More space junk means a higher chance of collisions occurring. And each collision increases the number of pieces of space junk. This positive feedback loop, if it exceeds the rate at which objects fall into the atmosphere and burn up, could lead to something called the Kessler Syndrome. This is a chain reaction in which collisions become increasingly common, spraying out more and more debris, until placing a satellite in low earth orbit becomes too dangerous to be feasible.

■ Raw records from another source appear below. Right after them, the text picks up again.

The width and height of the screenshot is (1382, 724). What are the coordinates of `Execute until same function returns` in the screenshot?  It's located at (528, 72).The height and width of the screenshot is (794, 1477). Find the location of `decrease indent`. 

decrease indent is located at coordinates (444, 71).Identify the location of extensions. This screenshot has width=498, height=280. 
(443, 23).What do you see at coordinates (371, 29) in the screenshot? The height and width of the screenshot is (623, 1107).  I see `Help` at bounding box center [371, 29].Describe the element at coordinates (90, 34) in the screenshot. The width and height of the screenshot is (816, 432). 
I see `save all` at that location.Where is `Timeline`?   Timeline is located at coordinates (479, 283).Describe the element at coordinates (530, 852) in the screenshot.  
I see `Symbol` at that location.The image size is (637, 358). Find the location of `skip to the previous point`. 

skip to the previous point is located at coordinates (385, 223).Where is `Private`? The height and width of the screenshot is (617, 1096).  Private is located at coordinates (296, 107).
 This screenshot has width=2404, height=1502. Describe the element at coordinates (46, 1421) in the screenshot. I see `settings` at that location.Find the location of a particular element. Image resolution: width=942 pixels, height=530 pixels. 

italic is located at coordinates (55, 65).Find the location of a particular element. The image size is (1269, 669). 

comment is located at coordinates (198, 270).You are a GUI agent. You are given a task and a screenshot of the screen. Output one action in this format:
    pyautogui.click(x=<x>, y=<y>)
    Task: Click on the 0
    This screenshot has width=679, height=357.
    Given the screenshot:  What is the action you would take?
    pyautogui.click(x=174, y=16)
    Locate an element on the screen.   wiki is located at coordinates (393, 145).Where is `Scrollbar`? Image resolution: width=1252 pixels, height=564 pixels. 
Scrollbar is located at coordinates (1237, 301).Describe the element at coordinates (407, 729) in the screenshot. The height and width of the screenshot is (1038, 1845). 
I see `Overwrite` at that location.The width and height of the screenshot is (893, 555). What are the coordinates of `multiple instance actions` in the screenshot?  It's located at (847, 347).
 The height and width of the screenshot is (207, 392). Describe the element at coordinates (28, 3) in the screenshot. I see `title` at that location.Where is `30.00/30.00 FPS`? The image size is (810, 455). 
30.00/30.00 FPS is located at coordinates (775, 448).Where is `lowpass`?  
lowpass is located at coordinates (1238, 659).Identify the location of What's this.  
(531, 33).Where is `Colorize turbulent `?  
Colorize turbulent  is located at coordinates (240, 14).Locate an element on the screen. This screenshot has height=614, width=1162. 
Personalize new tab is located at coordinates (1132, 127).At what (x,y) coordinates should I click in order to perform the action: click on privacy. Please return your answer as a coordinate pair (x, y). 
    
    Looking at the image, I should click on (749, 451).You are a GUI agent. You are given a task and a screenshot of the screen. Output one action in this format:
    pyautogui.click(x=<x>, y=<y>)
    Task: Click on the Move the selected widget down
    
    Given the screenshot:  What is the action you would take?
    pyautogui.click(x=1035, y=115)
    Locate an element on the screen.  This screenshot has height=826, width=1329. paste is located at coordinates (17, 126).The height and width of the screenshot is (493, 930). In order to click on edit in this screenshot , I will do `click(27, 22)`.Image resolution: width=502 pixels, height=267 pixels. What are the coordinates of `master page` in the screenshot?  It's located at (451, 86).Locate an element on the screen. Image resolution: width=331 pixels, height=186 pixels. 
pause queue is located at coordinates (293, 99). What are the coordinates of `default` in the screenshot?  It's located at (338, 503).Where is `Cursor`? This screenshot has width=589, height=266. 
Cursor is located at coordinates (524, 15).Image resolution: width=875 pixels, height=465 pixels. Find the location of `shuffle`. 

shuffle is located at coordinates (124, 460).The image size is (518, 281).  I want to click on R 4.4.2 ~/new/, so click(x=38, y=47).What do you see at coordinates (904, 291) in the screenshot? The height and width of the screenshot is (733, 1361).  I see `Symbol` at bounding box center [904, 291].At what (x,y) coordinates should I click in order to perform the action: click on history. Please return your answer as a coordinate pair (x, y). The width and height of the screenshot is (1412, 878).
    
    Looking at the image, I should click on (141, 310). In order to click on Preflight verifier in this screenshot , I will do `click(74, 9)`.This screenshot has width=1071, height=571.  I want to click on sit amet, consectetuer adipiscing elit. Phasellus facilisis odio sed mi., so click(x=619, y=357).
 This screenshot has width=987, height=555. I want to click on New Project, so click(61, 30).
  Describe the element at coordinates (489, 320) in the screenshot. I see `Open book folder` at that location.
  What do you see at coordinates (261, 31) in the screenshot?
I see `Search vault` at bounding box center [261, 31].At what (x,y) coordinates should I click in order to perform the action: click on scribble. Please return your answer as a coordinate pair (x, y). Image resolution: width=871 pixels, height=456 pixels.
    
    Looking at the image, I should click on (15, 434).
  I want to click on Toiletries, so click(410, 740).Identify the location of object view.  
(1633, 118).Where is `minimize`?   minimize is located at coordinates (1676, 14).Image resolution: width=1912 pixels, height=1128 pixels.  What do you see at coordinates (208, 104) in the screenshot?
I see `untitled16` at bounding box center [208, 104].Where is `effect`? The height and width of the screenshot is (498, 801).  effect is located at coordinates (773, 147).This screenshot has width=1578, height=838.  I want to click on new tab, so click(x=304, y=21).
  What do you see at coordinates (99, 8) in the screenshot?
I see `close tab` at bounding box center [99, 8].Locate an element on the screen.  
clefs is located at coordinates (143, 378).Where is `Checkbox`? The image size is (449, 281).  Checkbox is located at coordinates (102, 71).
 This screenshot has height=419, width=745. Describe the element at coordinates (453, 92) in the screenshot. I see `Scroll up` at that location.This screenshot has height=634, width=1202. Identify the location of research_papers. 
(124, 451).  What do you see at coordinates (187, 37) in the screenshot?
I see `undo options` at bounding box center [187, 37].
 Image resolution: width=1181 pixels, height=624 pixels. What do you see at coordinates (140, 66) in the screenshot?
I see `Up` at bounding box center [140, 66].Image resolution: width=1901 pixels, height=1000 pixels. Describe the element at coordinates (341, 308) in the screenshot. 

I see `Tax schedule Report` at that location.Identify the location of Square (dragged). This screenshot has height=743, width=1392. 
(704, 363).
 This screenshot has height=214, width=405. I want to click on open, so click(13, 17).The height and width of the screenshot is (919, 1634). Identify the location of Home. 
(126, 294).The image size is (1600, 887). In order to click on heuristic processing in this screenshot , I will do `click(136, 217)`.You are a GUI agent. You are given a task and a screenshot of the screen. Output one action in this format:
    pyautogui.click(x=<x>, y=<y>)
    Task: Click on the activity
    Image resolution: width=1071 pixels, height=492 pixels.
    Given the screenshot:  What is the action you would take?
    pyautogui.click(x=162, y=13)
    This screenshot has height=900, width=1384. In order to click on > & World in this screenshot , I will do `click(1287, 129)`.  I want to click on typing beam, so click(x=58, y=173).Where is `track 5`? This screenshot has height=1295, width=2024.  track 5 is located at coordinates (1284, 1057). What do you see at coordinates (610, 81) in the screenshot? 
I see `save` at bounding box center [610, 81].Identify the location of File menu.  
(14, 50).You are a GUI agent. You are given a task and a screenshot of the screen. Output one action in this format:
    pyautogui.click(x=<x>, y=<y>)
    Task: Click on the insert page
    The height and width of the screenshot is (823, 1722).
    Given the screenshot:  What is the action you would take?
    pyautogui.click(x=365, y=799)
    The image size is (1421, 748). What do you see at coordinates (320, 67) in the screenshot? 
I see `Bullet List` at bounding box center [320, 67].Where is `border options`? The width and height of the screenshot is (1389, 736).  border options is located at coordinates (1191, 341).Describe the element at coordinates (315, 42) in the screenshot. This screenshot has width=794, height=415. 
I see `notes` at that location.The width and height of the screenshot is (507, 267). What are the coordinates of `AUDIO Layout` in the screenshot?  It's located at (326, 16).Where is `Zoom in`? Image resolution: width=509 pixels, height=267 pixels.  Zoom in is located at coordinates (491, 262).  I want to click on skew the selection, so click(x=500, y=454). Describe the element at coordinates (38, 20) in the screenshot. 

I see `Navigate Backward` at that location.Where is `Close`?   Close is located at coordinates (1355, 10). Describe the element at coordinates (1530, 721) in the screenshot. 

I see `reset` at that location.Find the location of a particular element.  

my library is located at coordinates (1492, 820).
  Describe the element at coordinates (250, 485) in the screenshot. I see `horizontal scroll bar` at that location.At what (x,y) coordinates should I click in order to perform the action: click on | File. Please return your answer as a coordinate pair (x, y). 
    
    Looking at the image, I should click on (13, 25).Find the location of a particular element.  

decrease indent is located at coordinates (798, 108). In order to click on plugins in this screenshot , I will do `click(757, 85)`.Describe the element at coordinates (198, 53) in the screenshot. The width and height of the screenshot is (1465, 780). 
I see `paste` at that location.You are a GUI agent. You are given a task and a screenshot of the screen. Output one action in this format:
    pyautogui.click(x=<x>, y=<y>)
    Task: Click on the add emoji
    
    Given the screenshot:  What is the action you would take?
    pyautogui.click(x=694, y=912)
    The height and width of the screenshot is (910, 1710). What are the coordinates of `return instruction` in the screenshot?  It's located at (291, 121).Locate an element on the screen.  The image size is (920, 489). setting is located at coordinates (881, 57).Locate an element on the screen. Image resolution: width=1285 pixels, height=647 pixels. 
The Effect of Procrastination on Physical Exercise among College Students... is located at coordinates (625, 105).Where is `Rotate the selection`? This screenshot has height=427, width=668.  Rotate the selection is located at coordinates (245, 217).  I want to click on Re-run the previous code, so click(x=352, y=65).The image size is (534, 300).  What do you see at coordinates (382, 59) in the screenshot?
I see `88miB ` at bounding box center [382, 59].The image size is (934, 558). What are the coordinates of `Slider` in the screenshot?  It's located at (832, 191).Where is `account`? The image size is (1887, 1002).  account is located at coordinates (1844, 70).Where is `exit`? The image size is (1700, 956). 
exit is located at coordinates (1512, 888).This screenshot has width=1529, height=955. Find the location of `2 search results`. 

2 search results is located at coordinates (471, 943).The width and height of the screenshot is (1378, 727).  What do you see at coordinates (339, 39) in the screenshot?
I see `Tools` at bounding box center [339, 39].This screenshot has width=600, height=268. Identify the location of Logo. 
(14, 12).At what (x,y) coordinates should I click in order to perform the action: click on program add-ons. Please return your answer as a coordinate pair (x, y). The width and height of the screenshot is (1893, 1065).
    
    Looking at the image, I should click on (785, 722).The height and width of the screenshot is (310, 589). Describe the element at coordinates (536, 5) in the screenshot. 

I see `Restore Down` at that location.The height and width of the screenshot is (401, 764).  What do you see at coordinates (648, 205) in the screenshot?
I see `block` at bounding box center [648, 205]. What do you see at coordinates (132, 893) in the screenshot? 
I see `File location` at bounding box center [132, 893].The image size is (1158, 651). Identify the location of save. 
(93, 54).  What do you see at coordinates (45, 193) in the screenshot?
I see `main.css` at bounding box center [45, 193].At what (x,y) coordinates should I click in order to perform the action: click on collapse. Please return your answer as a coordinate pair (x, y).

更多的太空垃圾意味着发生碰撞的机会更高。 每次碰撞都会增加太空垃圾的数量。 这种正反馈回路如果超过物体掉入大气并燃烧的速率,则可能导致凯斯勒综合症。 这是一个连锁React,其中碰撞变得越来越普遍,喷出越来越多的碎片,直到将卫星置于低地球轨道变得太危险以致于无法实现。

DNA证据 (DNA evidence)

Over the past forty years, DNA evidence has revolutionised the field of forensic investigation. As we go about our daily business, we leave behind us a trail of genetic material, mostly via skin cells and hair. Governments compile huge databases of DNA “profiles”, recording a series of uncorrelated genetic markers.

在过去的四十年中,DNA证据彻底革新了法医调查领域。 在进行日常业务时,我们会留下大量遗传物质,主要是通过皮肤细胞和头发。 各国政府汇编了庞大的DNA“特征”数据库,记录了一系列不相关的遗传标记。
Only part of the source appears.